A very sharp process improvement program manager — he was, admittedly, not a supply chain expert — recently asked me what seems like a simple question: “Is SCOR a noun or a verb?” Being a habitual SCOR user and proponent, I approached the answer in much the same way I would answer the question, “How do you put on your pants — right leg or left leg first?” In other words, I needed to mentally retrace some steps.

SCOR project steps

Step 1
First, pick and define your project's SCOR metrics; second, define a data collection plan including appropriate data sampling, data segmentation requirements and defect analysis for each of your chosen SCOR metrics; third, collect your benchmark comparative data; fourth, achieve consensus on your channel competitive requirements prioritizing delivery reliability, flexibility and responsiveness, supply chain management cost, and asset management efficiency using one superior, one advantage and two parity ratings; fifth, assemble your SCORcard and calculate your competitive parity, advantage and superior requirements opportunities.

Step 2
First, complete an AS IS Geographic map and SCOR process Thread Diagram; second, using the chosen SCOR metrics above, segment the data by physical location, including the defect analysis; third, conduct a disconnect analysis using the SCOR Level One Metrics as categories that includes disconnect brainstorming, affinity diagrams and fishbone analyses; fourth, identify leading practices that support your competitive requirements priority above; fifth, identify TO BE Material Flow changes (including eliminating disconnects and adding appropriate leading practices); sixth, conduct an opportunity analysis calculating savings opportunities for each TO BE change; seventh, prioritize changes using an effort-impact matrix and identify two to three quick hit changes; eighth, initiate detailed design, pilot and rollout phase of the quick hits.

Step 3
First, complete an AS IS Process Flow (a combination of transactional analysis and swim diagrams); second, using transactional productivity calculations, segment the data by business process (SCOR Level Three), including the defect analysis; third, map the leading practices (identified in Step 2) using SCOR Level Three process elements; fourth, identify TO BE Work and Information Flow changes using the SCOR TO BE process Blueprint (including eliminating disconnects and adding appropriate leading practices); fifth, conduct an opportunity analysis calculating savings opportunities for each TO BE change; sixth, aggregate work and information flow changes with material flow using the same effort-impact matrix.

Step 4
First, aggregate the supply chain changes identified in Steps 2 and 3 into a project approach; second, assemble the final opportunity calculation (using the defect analysis) for each project, essentially assembling an ROI; third, assemble a project charter based on the preferred implementation approach, i.e., Six Sigma, lean, software implementation, class A, etc.; fourth, initiate detailed design, pilot and rollout phase.

Supply chain delivery performance

Those who know me can accept the fact that my mind does, in fact, go through those mental steps — and those who've worked with me on a project know that I practice what I preach.
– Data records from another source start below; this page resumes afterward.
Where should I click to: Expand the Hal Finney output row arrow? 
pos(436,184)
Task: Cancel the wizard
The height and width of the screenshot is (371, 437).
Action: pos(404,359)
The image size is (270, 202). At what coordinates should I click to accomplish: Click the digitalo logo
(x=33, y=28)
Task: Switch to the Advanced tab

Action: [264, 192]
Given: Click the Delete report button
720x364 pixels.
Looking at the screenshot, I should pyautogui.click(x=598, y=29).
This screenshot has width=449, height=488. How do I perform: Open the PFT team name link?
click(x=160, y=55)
After retracing the steps, I concluded that SCOR is a noun. I used one guideline in coming to that conclusion: improvement (savings) needed to be initiated to be considered a verb (Step 2-point 8 and Step 4-point 4). While SCOR metrics have a huge impact on identifying what to improve and estimating the impact, by themselves they will not save any money (point 2 of Steps 1 through 4).
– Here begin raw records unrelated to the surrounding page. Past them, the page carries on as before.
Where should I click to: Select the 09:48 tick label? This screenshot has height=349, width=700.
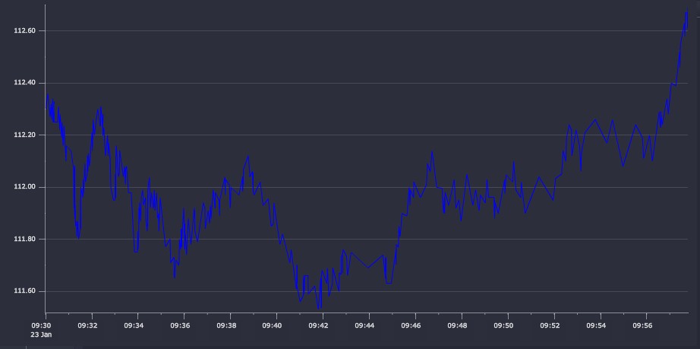[x=457, y=325]
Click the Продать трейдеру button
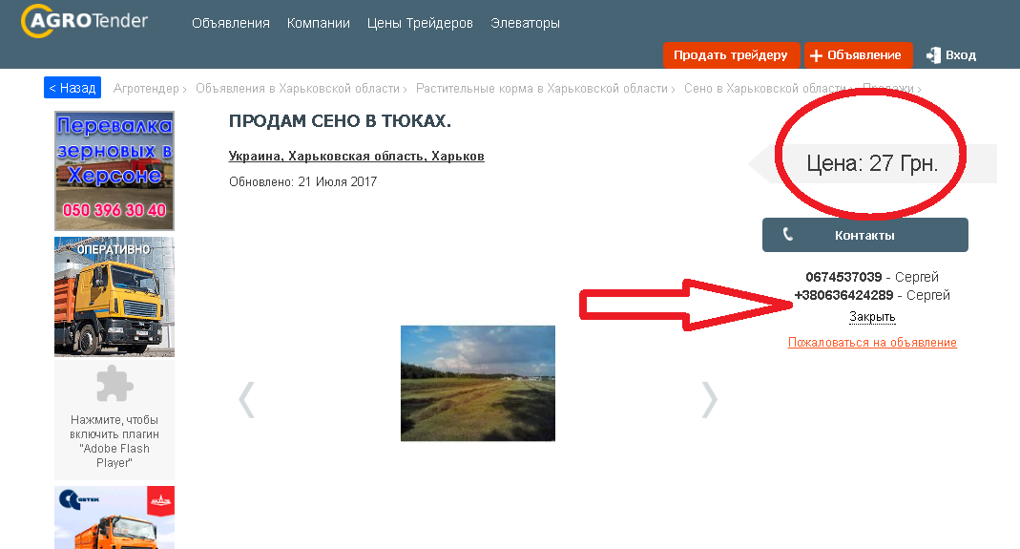This screenshot has width=1020, height=549. pos(731,55)
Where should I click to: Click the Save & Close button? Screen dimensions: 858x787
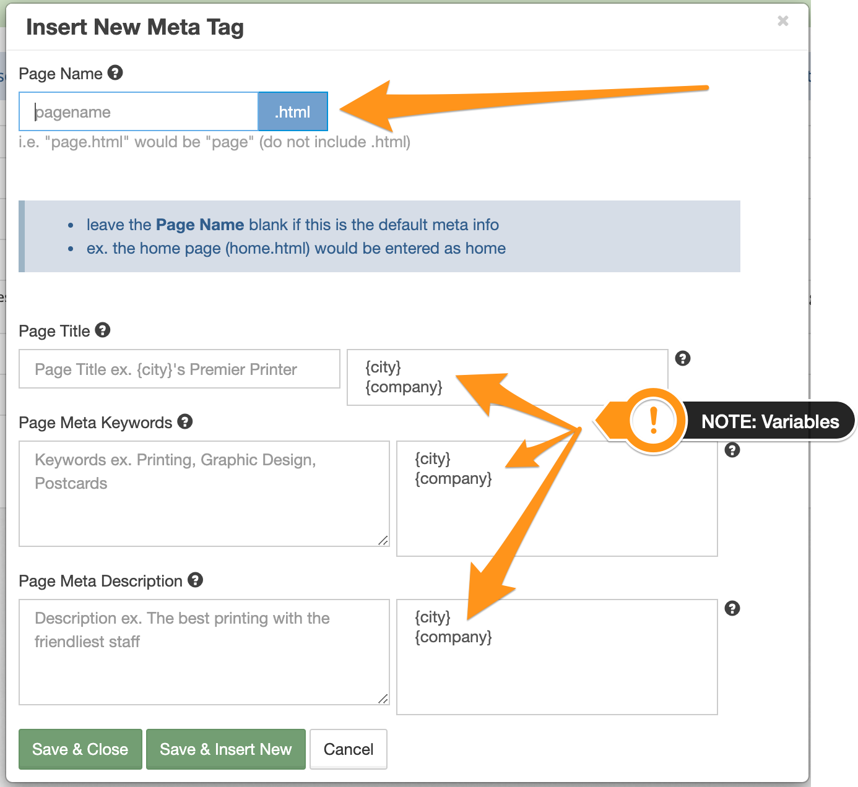click(80, 749)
The following is an example of a SCOR project team's journey of turning Delivery Performance data and analysis into real supply chain improvement. The team followed seven basic steps:

1. collect raw data;
2. derive descriptive statistics to characterize the sample;
3. assemble a histogram to isolate the defects;
4. conduct a pareto analysis of the defects to generate top causes (problem statements);
5. utilize fishbone analysis to identify root causes for top problem statements;
6. assemble action plan to eliminate root causes;
7. execute action plan.

Raw data

There are three questions to answer in gathering raw data. First, what is the operational definition that you will use to query the data? Second, what is an appropriate sampling plan, or how much data is enough? Third, what are appropriate ways to segment the data?

The project team chose one of the literal definitions of SCOR Delivery Performance — “On Time and In Full Delivery to Customer Commit Date.” The challenge that most of the company's current delivery measures focused on line item fill rate at order shipment. Ideally, the team wanted to collect data for all sales orders in the last 12 months, but after some test queries concluded that all sales orders in January and February would be sufficient to represent known variability.
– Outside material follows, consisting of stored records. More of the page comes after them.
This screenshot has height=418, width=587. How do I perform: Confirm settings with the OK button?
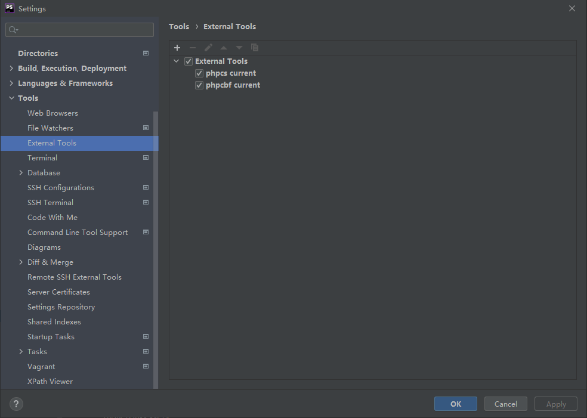pyautogui.click(x=456, y=404)
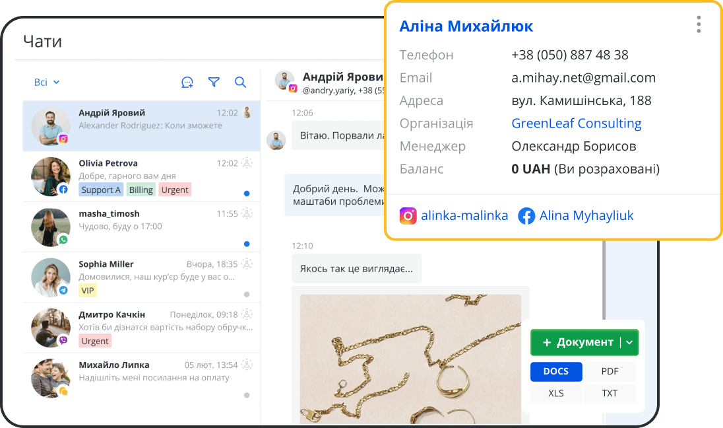The image size is (723, 428).
Task: Expand the Документ button dropdown arrow
Action: (x=629, y=343)
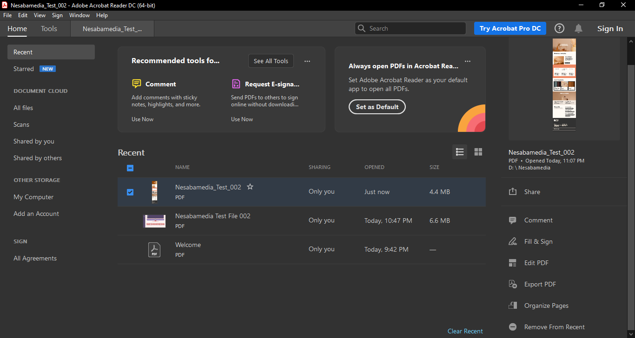
Task: Click the Fill & Sign pen icon
Action: tap(513, 241)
To expedite the data extraction, the team identified several different ways to segment the data (sorting and grouping): by sales order, customer number, customer ship to number, planned shipment date, actual ship date and internal shipping location (source of supply).

Descriptive statistics — characterizing the data

While we have a number for the metric, we have little understanding. There are three questions to answer in assembling descriptive statistics: First, which segments require statistics? Second, what “average” should be used? Third, what is the standard deviation (variability) of the sample?

The project team chose to apply descriptive statistics independently to each facet of the On Time and In Full segments of the measure.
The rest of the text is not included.